Architects, the general contractor Vannoy, the county’s construction manager and its business and community development director announced in April that the new Hendersonville High School will be ready for students in August 2022, a full year ahead of schedule and up to $500,000 under budget. The $60 million new construction/renovation project has produced one of the finest public school buildings anywhere in Western North Carolina. In the new school year, students will move in to the new facility while the original Stillwell classroom building and auditorium are renovated. “These people have done amazing work together,” County Manager Steve Wyatt said. “To be clear, we’re talking about delivering this school a school year ahead of schedule at a half a million dollar savings to the taxpayer.”

▶ Task statement:
According to the Hendersonville High School text, what is the total cost of the new construction and renovation project? Rely only on the Hendersonville High School text when answering.

▶ Information given:

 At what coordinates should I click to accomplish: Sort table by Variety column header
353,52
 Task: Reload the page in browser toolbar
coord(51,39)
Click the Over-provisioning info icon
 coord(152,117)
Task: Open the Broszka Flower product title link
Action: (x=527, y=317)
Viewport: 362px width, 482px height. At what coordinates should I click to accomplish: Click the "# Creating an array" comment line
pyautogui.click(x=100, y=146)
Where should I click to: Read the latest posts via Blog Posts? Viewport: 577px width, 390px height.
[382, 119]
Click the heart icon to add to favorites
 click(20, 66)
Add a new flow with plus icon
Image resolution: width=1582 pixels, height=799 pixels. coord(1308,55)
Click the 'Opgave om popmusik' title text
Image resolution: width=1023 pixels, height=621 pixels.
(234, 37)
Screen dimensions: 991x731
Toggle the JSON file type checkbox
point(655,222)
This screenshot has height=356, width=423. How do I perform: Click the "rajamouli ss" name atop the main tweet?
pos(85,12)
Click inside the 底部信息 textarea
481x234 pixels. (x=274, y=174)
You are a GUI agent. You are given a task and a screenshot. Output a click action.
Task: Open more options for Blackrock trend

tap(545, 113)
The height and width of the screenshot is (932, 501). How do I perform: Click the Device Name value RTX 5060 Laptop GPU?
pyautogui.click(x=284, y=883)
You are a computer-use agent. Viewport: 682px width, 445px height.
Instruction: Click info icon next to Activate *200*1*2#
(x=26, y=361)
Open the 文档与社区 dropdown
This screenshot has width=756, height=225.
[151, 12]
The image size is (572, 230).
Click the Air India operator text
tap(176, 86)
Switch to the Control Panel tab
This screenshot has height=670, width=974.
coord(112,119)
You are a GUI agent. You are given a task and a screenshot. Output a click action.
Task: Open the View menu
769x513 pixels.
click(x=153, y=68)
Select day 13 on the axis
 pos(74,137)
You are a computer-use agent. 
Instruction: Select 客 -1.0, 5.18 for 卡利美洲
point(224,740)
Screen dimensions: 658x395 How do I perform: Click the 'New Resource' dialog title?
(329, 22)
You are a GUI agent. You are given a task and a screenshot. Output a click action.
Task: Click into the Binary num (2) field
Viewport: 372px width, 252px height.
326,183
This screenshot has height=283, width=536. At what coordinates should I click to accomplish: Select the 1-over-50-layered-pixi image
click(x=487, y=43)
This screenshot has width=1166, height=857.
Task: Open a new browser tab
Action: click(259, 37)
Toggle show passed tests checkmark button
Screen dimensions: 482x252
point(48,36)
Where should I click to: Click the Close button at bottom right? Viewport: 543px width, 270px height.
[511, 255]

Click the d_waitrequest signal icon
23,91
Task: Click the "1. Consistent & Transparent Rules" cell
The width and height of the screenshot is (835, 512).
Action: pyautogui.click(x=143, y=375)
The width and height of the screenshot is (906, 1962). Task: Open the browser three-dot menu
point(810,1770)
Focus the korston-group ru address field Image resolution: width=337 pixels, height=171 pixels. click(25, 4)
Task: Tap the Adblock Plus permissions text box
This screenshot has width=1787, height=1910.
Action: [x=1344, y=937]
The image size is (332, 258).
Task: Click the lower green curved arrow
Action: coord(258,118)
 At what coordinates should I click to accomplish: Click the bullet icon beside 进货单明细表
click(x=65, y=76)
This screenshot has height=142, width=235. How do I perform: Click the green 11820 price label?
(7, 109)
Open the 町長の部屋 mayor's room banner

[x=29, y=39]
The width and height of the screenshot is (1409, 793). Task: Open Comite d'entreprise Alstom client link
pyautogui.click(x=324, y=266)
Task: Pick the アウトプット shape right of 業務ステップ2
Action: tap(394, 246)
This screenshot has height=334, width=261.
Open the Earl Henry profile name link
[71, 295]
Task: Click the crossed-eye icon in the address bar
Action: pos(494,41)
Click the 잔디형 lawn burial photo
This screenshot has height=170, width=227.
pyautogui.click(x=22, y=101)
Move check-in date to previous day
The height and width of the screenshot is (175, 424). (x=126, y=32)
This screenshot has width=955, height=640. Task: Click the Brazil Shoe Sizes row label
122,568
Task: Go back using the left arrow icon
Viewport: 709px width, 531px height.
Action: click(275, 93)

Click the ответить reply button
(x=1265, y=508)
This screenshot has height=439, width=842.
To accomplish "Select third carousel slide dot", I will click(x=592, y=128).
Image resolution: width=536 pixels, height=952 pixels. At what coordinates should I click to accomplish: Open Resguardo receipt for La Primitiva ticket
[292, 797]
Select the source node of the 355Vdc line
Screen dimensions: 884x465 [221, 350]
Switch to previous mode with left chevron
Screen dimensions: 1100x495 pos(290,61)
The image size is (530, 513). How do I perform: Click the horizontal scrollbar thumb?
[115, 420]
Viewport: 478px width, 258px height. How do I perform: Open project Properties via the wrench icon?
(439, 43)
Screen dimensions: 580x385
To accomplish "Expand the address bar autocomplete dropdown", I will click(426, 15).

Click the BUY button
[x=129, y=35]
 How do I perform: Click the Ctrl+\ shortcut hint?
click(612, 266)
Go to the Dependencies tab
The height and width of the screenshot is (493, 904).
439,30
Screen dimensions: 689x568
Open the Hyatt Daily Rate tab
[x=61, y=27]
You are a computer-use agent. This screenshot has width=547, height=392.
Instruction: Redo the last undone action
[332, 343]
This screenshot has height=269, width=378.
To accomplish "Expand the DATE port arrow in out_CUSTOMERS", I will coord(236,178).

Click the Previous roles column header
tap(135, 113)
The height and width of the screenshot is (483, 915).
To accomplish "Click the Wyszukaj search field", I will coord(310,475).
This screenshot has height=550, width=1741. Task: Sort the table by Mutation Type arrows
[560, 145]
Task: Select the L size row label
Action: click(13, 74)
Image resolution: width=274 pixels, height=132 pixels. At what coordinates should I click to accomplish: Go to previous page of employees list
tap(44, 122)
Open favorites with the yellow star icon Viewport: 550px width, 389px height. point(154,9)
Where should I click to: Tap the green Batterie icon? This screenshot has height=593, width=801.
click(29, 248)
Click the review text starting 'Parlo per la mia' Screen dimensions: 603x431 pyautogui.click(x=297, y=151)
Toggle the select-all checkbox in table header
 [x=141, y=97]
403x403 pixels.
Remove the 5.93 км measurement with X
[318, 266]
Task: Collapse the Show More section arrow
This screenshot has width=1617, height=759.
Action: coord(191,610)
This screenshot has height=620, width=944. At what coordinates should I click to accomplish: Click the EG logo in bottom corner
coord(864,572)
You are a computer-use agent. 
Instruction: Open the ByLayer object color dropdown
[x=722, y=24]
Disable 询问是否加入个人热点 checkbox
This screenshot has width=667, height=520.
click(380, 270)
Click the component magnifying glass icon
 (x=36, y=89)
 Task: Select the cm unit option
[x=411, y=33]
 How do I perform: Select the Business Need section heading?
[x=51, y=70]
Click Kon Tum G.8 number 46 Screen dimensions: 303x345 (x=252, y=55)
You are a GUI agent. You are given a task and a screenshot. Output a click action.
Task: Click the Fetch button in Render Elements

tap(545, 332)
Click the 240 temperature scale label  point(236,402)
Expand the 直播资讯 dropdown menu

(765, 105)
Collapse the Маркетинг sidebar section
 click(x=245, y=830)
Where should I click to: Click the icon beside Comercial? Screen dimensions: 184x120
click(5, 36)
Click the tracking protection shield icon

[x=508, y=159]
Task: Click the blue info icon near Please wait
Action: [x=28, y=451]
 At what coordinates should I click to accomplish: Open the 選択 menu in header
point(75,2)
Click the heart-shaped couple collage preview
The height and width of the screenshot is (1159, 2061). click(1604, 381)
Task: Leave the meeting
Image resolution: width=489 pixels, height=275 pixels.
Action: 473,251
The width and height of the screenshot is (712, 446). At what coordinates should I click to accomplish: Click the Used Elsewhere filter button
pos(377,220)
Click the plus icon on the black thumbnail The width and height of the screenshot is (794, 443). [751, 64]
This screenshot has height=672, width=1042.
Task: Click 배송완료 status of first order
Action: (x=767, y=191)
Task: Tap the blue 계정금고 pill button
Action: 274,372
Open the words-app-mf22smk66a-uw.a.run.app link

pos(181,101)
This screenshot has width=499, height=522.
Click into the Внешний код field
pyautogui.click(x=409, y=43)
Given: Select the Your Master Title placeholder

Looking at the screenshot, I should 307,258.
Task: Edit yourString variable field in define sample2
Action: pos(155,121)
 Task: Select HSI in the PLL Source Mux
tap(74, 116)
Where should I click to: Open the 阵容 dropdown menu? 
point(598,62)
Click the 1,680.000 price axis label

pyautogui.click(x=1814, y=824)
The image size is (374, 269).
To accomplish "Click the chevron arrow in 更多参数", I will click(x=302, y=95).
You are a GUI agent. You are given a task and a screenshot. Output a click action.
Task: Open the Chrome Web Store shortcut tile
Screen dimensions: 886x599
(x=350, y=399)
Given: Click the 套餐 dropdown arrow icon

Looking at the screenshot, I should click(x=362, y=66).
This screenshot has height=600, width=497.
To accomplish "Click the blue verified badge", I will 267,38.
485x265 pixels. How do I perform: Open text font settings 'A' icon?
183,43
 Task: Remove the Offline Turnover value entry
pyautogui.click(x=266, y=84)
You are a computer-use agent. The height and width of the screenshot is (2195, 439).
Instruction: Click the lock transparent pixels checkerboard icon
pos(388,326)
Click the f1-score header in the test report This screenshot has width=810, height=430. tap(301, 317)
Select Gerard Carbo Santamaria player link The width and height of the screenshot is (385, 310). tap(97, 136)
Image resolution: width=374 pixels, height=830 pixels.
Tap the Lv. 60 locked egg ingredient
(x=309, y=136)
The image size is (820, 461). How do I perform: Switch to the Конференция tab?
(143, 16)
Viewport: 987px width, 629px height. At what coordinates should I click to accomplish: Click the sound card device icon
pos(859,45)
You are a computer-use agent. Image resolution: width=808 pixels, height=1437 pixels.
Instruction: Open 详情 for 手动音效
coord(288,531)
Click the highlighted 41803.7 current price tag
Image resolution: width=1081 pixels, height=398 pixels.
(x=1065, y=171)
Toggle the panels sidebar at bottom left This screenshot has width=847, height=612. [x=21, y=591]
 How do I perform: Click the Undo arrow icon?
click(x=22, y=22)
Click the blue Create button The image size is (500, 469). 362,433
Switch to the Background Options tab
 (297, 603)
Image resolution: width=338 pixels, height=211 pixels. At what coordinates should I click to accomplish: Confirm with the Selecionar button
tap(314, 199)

▶ Output:
$60 million